# EXERCICES À RÉALISER
1. D'après l'extrait, quelle période couvre le document d'analyse de la CCE ?
2. Recopiez le passage de l'extrait allant de « Le document d’analyse » à « en octobre 2021). ».

# EXTRAIT DU DOCUMENT
# # #

Le 31 janvier 2022, la Cour des comptes européenne (CCE – voir encadré ci-dessous) a publié un rapport d’analyse intitulé « Taxation de l’énergie, tarification du carbone et subventions à l’énergie ».

 

Mission de la Cour des comptes européenne

La Cour des comptes européenne a été instituée pour contrôler les finances de l’UE. Ses travaux d’audit portent sur le budget et les politiques de l’UE, principalement dans des domaines liés à la croissance, à l’emploi, à la valeur ajoutée, aux finances publiques, à l’environnement et à l’action pour le climat. La Cour contrôle le budget, tant en ce qui concerne les recettes que les dépenses (source : CCE).

 

Objectif du nouveau rapport : évaluer la cohérence entre les taxations et subventions énergétiques et les politiques climat

Ce document d’analyse examine dans quelle mesure les taxes sur l’énergie, la tarification du carbone et les subventions à l’énergie contribuent à la réalisation des objectifs climat de l’UE. Plus spécifiquement, la CCE s’est attachée à examiner :

  • la cohérence entre, d’une part, les niveaux actuels de taxation de l’énergie et la tarification du carbone dans l’UE et, d’autre part, les objectifs climat de l’UE,
  • les subventions à l’énergie, notamment celles aux combustibles et carburants verts et aux combustibles fossiles,
  • la directive sur la taxation de l’énergie actuellement en vigueur (directive 2003/96/CE – lire notre article), qui fixe des taux minimaux de taxation de l’énergie, ainsi que la façon dont la nouvelle proposition de directive de la Commission (présentée dans le cadre du paquet politique et législatif « Fit for 55 » – lire notre brève) entend corriger les faiblesses de cette directive.

 

 

Le document d’analyse couvre la période de 2008 à 2021 (juillet). Les auditeurs de la CCE ont pris en compte des données supplémentaires disponibles après juillet 2021 pour le prix des quotas d’émission de l’UE (jusqu’au 30 novembre 2021) et pour les subventions à l’énergie (données publiées en octobre 2021).

 

Une taxation des énergies fossiles très variable, souvent minimale, qui ne reflète pas leur contenu carbone

La CCE souligne que les niveaux de taxation varient fortement d’un secteur et d’un vecteur d’énergie à l’autre. Dans le cadre de la directive sur la taxation de l’énergie actuellement en vigueur, des sources d’énergie plus émettrices risquent de bénéficier d’avantages fiscaux par rapport à des sources d’énergie faibles en carbone. A titre d’exemple, le charbon est moins taxé que le gaz naturel et certains combustibles fossiles sont nettement moins taxés que l’électricité.

# # #

# DONNÉES DISPONIBLES
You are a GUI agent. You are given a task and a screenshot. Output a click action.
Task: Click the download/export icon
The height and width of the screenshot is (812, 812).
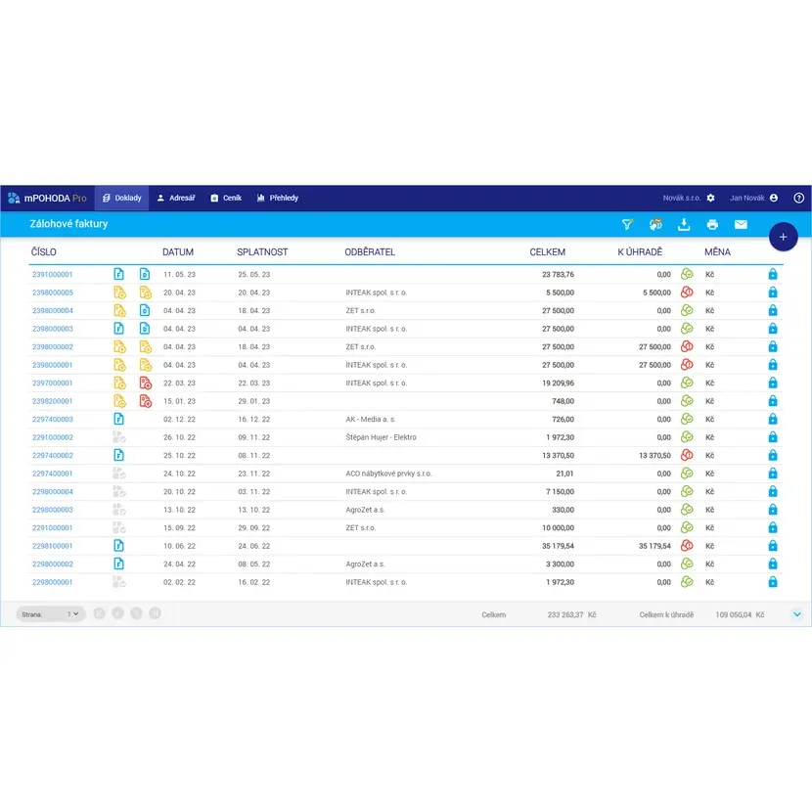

# # #

# RÉPONSES ORDONNÉES
1. La période de 2008 à juillet 2021.

2.
Le document d’analyse couvre la période de 2008 à 2021 (juillet). Les auditeurs de la CCE ont pris en compte des données supplémentaires disponibles après juillet 2021 pour le prix des quotas d’émission de l’UE (jusqu’au 30 novembre 2021) et pour les subventions à l’énergie (données publiées en octobre 2021).